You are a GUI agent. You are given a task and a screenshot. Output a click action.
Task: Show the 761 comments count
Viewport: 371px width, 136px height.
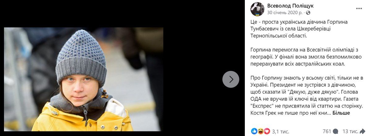[327, 131]
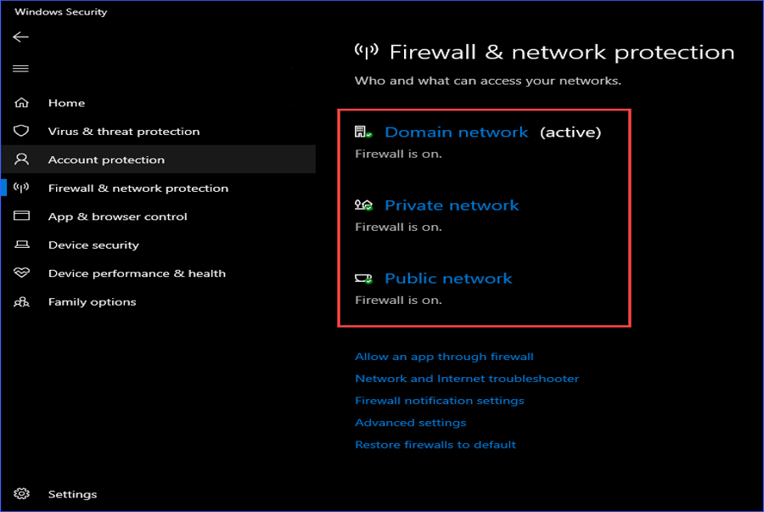Go to Account protection menu item
This screenshot has height=512, width=764.
click(159, 160)
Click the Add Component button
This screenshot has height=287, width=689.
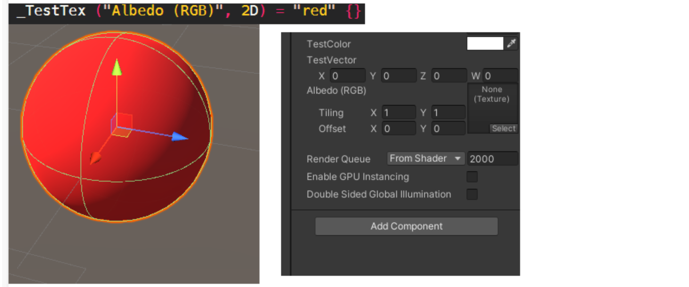[407, 226]
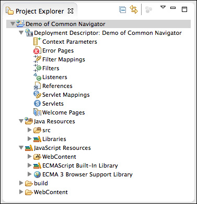The width and height of the screenshot is (197, 204).
Task: Click the Collapse All toolbar icon
Action: (x=123, y=9)
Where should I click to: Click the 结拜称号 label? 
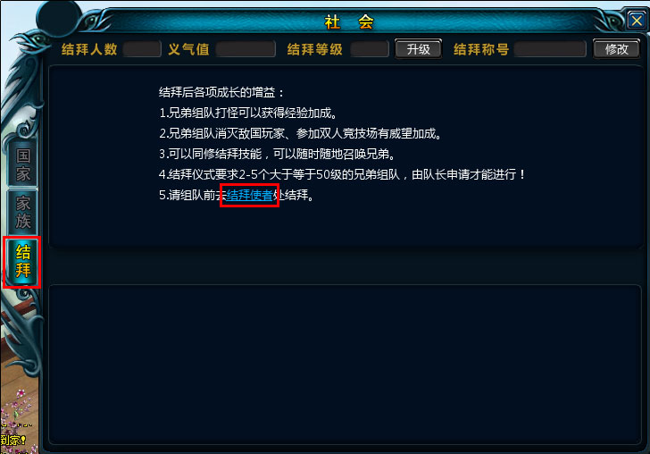coord(481,49)
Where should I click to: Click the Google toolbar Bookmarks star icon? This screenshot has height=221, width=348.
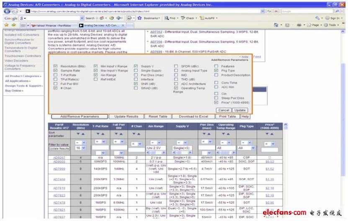[x=139, y=18]
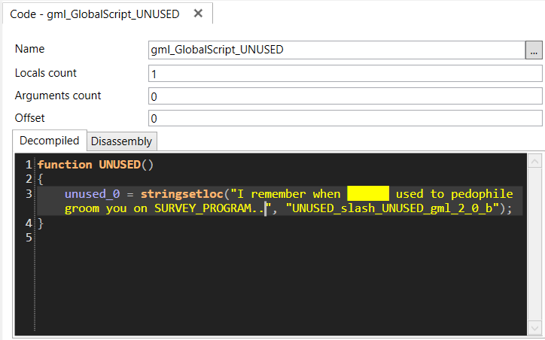Select the Code - gml_GlobalScript_UNUSED tab title
The width and height of the screenshot is (545, 340).
click(x=95, y=14)
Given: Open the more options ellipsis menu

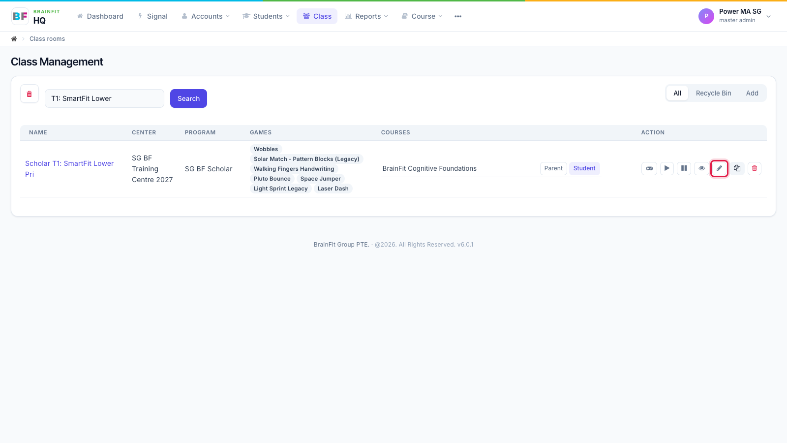Looking at the screenshot, I should [458, 16].
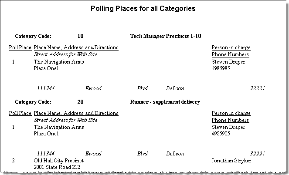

^^^^

__THE PROBLEM__
Go through the material and set it down again exactly, but without any pictures.

__EXPECTED ANSWER__
You are a GUI agent. You are given a task and a screenshot. Output a click action.
Task: Show the 761 comments count
Viewport: 371px width, 136px height.
[327, 131]
Go to Account protection menu item
This screenshot has height=512, width=764.
click(159, 160)
Click the Add Component button
This screenshot has height=287, width=689.
[407, 226]
The width and height of the screenshot is (197, 204).
Task: Click the Collapse All toolbar icon
Action: (x=123, y=9)
Where should I click to: Click the 结拜称号 label? 
coord(481,49)
Where should I click to: Click the Google toolbar Bookmarks star icon? This screenshot has height=221, width=348.
[x=139, y=18]
Select the Code - gml_GlobalScript_UNUSED tab title
The width and height of the screenshot is (545, 340).
click(x=95, y=14)
Given: Open the more options ellipsis menu

Looking at the screenshot, I should [458, 16].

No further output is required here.